SOURCE EXCERPT:
==========
Metropolitan Perceptions and the Emergence of Modernism

  • “practices and ideas” of a g = “conditions and relationships” of 20th c metropolis
  • way diff from present metropolis b/c used the small venues: small galleries, small presses, small exhibitions, rather than film tv radio
    • “minority arts”
  • Says that the ways we think about art today are actually archaic: “main roots…of that older, early-twentieth-century period”
    • just as we still let the city dominate
    • hence the way we think about art today is “residual”
    • he says thus we’re in “cultural stasis” (but of course I think that that’s silly b/c it’s not like these assumptions were actually there in 1910s but that we’re interpreting it to be like that)
  • “certain themes in art and thought developed as specific resopnses to the new and expanding kinds of nineteenth-century city”
    • he says that these themes are older than we think: gives Wordsworth example
      • but he’s not admitting that you can have the same themes and a DIFFERENT ATTITUDE given to them, and that’s where Wordsworth is diff from Eliot: Wordsworth is so positive, optimistic b/c the anonymity and mystery of the city is for him an occasion to exert his wonderful creativity
    • strangers, isolation in crowd (he gives mid-Victorian examples like Thomson and Gissing), social or personal alienation, impenetrable/concealing city (Sherlock), mobile and diverse city
  • Modernism: “internal diversity of methods and emphases: a restless and often directly competitive sequence of innovations and experiments, always more immediately recognized by what they are breaking from than….towards” 43
    • can either embrace modernity (tech, innovations, social movements) or go against it
    • this diversity of views towards city aren’t distinctly modern, but what is modern is the position of the artists in that city
      • they’re the strangers, the exiles, the movers
  • How has metropolis historically changed?
    • Instead of just “the very large city” or nation’s capital, “where new social and economic and cultural relations, beyond both city and nation in their older senses, were beginning to be formed”
==========
RECORDED DATA:
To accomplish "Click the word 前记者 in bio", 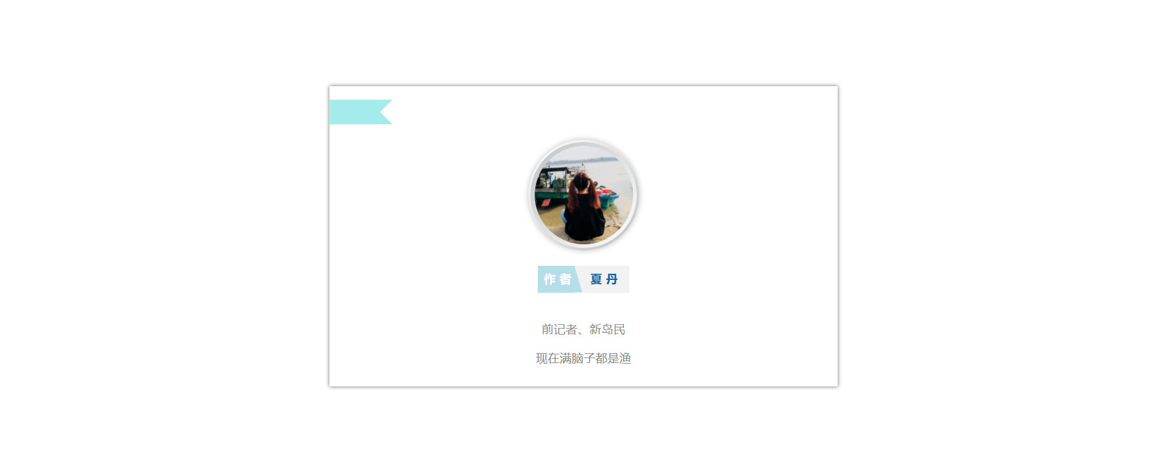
==========
JOBS:
1. In the notes on metropolitan perceptions and modernism, what position do artists hold in the city that the notes call modern?
2. Extend the notes on metropolitan perceptions and modernism, beginning after their last bullet point.
The data stand apart from the notes on metropolitan perceptions and modernism.

RESPONSES PER TASK:
1. They are the strangers, the exiles, the movers.

2.
    • Early phases: largely b/c of imperialism, “concentration of wealth and power” and access to diff cultures that resulted from imperialism
    • But it’s more than that: “complexity and sophistication of social relations” and “freedom of expression” 44
      • “complex and open milieu” 45 very diff from tradish social forms
      • in this place, small groups can get a “foothold” impossible in tradish society
      • and new audiences are formed
      • two phases: an early struggling competitive one and a later one that’s somewhat consolidated and accepted, establishment
  • Thus the metropolis has “direct effects on form”
    • immigration (hence alienation) means that the only thing all of these various immigrant-artists have in common is…art itself: “their own practices” 45
    • B/c of the mixing of cultures, “language was perceived quite differently…no longer, in the old sense, customary and natural, but in many ways arbitrary and conventional” 45-6
      • B/c you translate, you see language as “medium” not “social custom”
      • even w/in the city’s native language
      • You see you can change language
    • the city is a melting pot of languages
    • B/c the city is so complicated and huge, “no formed and settled society to which the new kinds of work could be related. The relationships were to the open and complex and dynamic social process itself, and the only accessible form of this practice was an emphasis on the medium…art”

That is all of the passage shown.